Can Staten Island become … Silicon Island?

Staten Island (yes, Staten Island) wants to be the next tech hub. Its secret weapon: the North Shore, home to cheap commercial space and one of the best broadband networks in the nation.

via THORNTON MCENERY/ Crain’s New York

2014-08-06_12-47-12If the de Blasio administration achieves one of its stated goals, tech workers will soon be pouring off the Silicon Ferry, cascading past ahuge Ferris wheel, piling into the hip coffee bars of newly minted NoSho, unzipping their hoodies and getting to work in New York city’s hottest tech scene: Staten Island’s North Shore.

Mayor Bill de Blasio, in his call for a “true five-borough approach” to tech, has made it clear he wants to grow the industry in even the unlikeliest of places—and that includes Staten Island.

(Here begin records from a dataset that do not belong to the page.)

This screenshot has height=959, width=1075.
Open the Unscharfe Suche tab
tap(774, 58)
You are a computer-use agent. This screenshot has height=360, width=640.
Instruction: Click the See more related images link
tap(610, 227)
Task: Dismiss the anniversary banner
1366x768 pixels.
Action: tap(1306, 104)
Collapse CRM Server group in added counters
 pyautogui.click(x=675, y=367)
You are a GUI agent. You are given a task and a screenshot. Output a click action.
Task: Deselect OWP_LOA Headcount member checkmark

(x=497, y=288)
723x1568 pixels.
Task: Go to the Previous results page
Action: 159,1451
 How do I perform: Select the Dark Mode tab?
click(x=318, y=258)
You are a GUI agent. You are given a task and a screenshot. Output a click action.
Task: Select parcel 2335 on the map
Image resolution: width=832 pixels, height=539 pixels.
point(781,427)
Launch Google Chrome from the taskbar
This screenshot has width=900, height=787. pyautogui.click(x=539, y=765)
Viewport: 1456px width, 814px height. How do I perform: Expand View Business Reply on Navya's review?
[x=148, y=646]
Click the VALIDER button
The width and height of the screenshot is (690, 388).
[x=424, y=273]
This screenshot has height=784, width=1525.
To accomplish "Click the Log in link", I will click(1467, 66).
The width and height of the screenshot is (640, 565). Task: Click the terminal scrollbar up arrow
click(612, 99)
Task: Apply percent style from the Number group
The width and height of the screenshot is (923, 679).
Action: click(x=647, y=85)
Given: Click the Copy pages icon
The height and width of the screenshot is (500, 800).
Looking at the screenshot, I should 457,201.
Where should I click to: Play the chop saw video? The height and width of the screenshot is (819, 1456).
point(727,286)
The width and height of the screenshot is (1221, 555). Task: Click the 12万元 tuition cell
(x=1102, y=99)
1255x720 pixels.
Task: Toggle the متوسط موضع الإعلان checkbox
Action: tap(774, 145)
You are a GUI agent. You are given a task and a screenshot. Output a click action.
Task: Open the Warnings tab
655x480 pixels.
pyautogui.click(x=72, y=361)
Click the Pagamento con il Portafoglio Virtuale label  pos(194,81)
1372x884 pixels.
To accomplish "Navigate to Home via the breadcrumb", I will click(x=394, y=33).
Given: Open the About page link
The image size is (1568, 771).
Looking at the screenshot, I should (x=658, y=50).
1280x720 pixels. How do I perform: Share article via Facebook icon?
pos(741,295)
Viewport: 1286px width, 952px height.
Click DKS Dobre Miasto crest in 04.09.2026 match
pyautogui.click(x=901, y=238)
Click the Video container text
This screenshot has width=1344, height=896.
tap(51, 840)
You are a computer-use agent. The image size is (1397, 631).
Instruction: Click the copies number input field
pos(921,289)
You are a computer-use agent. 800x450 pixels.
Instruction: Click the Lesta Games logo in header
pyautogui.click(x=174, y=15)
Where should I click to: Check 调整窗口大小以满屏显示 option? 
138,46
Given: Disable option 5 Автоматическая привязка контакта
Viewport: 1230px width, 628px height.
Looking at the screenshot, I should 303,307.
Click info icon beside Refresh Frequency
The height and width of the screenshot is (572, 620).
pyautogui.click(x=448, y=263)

The borough has its secret weapons. The island, especially the North Shore, has some of the least expensive commercial space left in the five boroughs and a broadband infrastructure that is among the best in the nation. Staten Island was the first borough to be fully wired with Verizon FiOS fiber. And according to server-network company Akamai Technologies, Staten Island ranked second in the U.S. in terms of average connection speed by city area. (Only Riverside, Calif., was faster.)

“This is a very exciting time for the North Shore of Staten Island,” Borough President James Oddo said, deeming it “an area that is well on its way to becoming the hippest waterfront community in the city.”

That may be typical borough-president hyperbole. Right now, there are only about 15 tech firms on the island, according to the city’s Made in NY map of tech startups. (By contrast, a single building in the Flatiron district, 902 Broadway, more than triples that count, according to the city.) But boosters say the potential is there.